Every debt, eventually, has to be repaid.
Right now, the day of reckoning is fast approach for one of the most crippling – but least discussed – debts burdening government across Australia – technical debt.
Technical debt is the cost and burden of the accumulation of investments in outdated and inadequate technology infrastructure and systems.
Often, these investments are made because they seem like the fastest solution to getting a new function or service in place. Other times they are driven by the sheer weight of sunk investment.
This sunk investment is not just in actual systems. It is also the impact of the number of people, advisers, embedded technology partnerships and ongoing operating costs associated with the established ways of doing things.
As the debt grows larger and larger, it is becoming harder and harder to retire.
Old disparate systems are delivering mission critical services across Australia. From securing borders to managing payment and revenue systems, these cannot only not be turned off, but they require constant and growing maintenance.
Technology debt is not only creating a financial deficit but discouraging decision makers from embracing the new. The risk of failure is so great, that sticking to what they know seems to be the only safe option.

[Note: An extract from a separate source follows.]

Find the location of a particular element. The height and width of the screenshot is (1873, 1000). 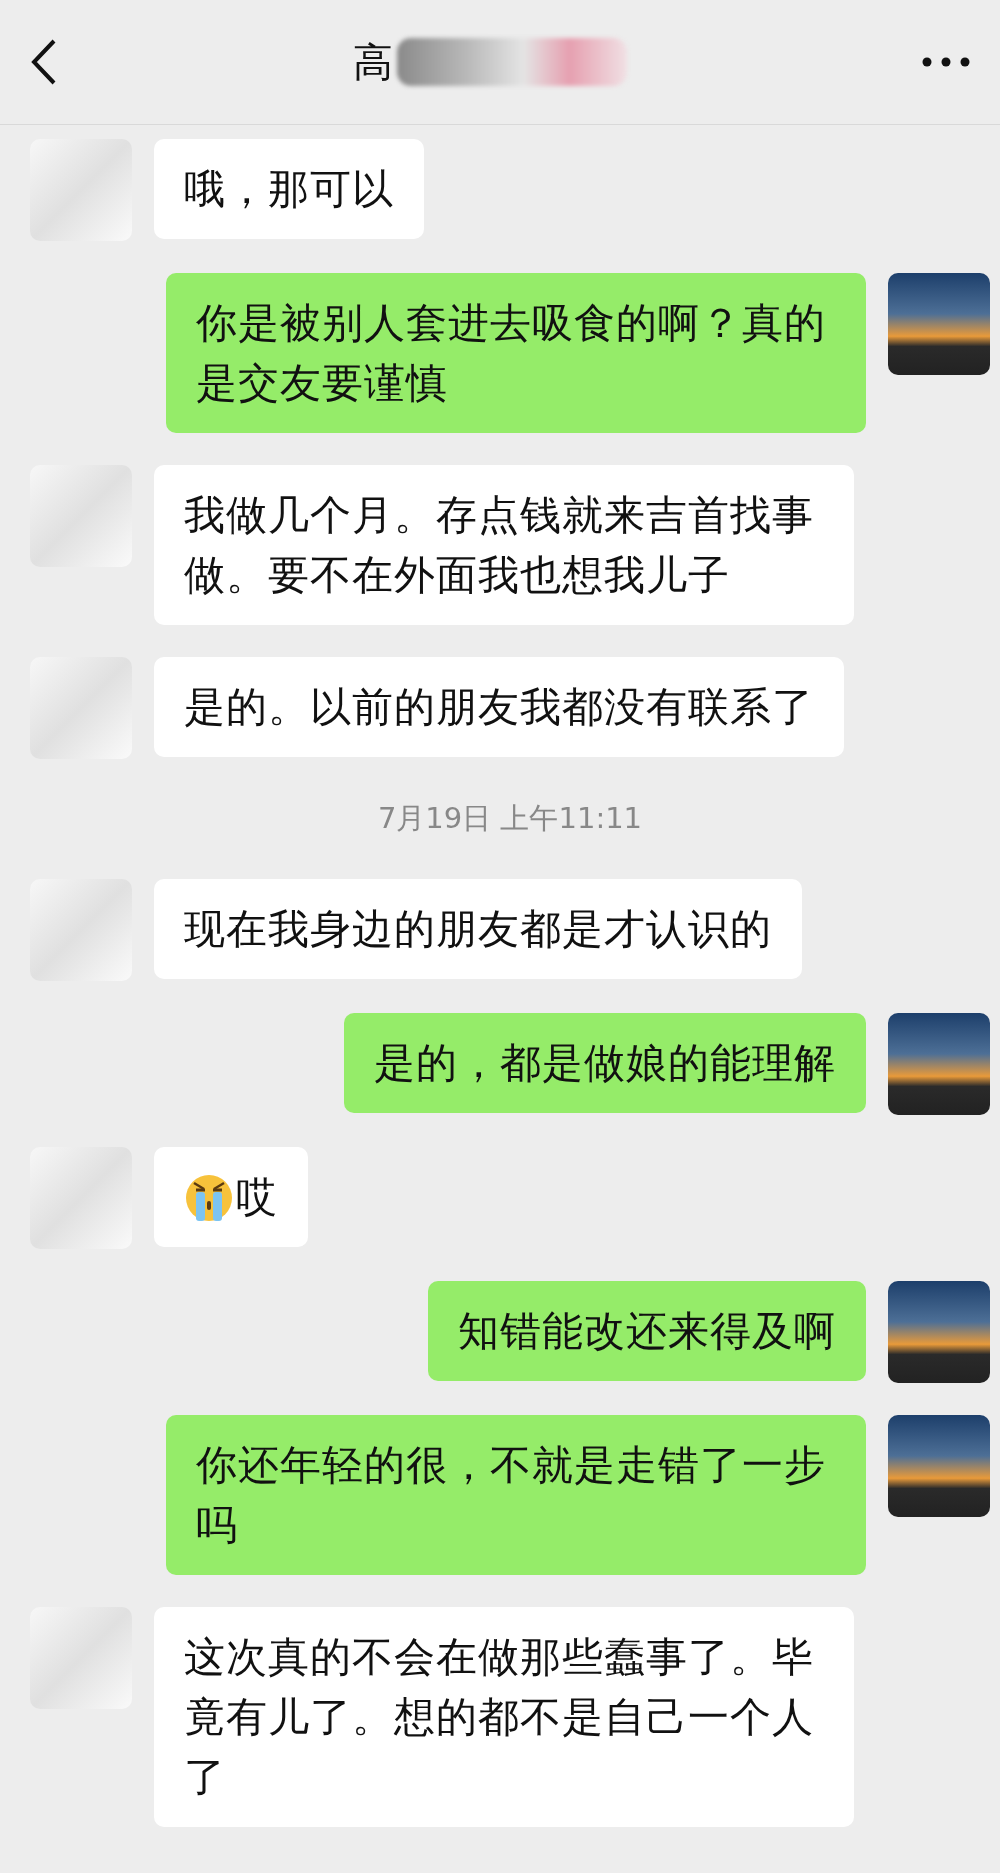

message-bubble: 知错能改还来得及啊 is located at coordinates (647, 1330).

Years of budgetary pressures have driven departments and government agencies to double down on investing more in systems they first bought a generation ago. This is compounded by the lucrative deals consulting firms and system implementers have signed, which sees them bill hourly to patch up these old systems. They are effectively incentivised to keep them going for as long as they can.

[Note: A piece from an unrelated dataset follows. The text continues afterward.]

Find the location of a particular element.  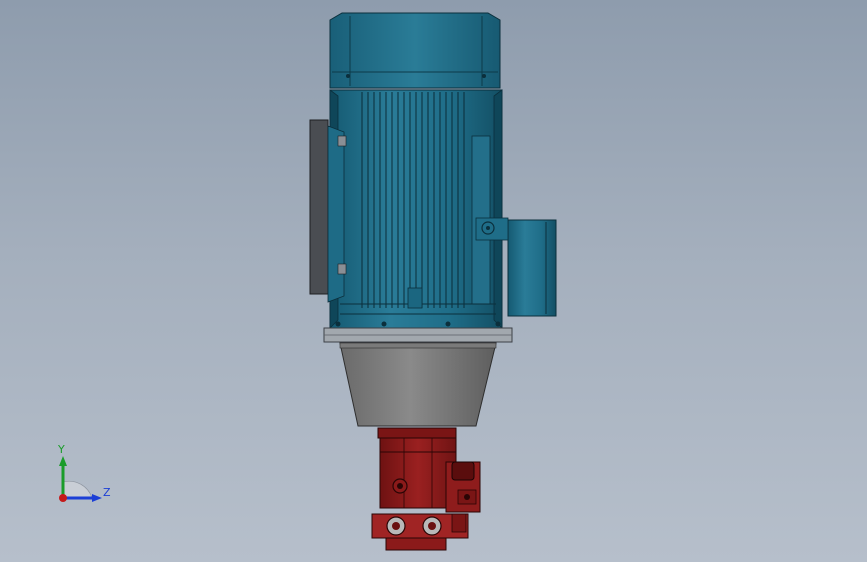

z-arrowhead-icon is located at coordinates (97, 498).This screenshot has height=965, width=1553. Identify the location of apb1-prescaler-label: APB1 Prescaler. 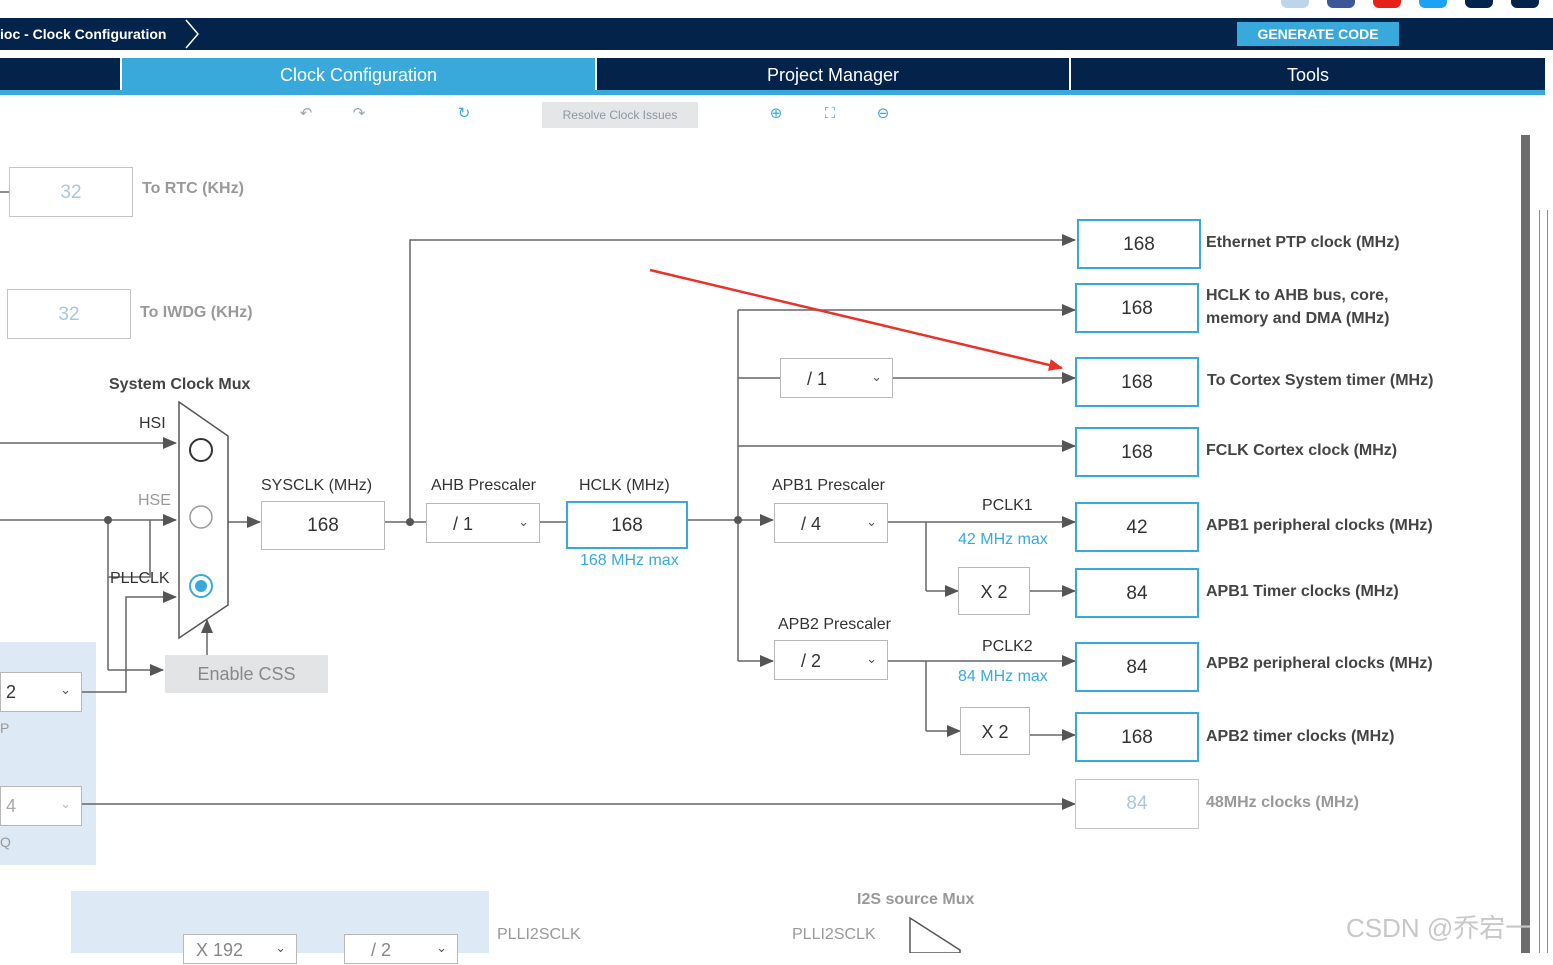
(828, 486).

The Australian Government, understandably, is demanding departments and agencies prioritise spending on programs to reduce the burden on citizens during economically tough times, not on running themselves.

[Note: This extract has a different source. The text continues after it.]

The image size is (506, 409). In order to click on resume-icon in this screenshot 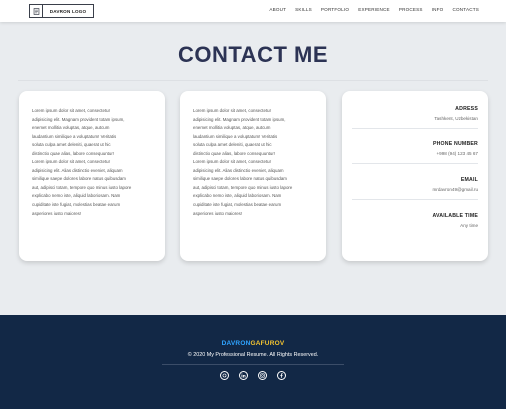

But more and more of scarce internal IT budgets are being consumed keeping old systems supporting critical services from falling over, making it impossible to pay for new systems to replace them.
Apart from the rising risk of failure, the financial burden of servicing government technical debt is reaching a point where policy makers may be left with little choice.
This debt is becoming increasingly costly to the budget at a time when fiscal discipline is demanded by the twin crises of inflation and cost of living.
The first step is to reduce both the cost and the risk of transitioning to new systems. That sits in large part with the technology industry.
On the demand side, ministers and agency heads need to step in and push the industry to embrace innovation, while also questioning how they can reduce their own internal change management costs and simple resistance to change.
As the Productivity Commission found in its major review of national productivity, the cost of retraining staff to adopt new processes – even those that increase efficiency – are barriers to change.
Again, though, assessments of these costs may be inflated if they are based on history. Newer business applications are learning from online consumer services by becoming more intuitive and embedding training and self-help. Providing training and professional development opportunities enables government employees to embrace new technologies, drive innovation and effectively manage technical debt.
By taking decisive action to tackle technical debt head-on, the government can leverage technology to enhance efficiency, foster innovation and improve citizen-centric service delivery, positioning Australian government as a leader in the digital era.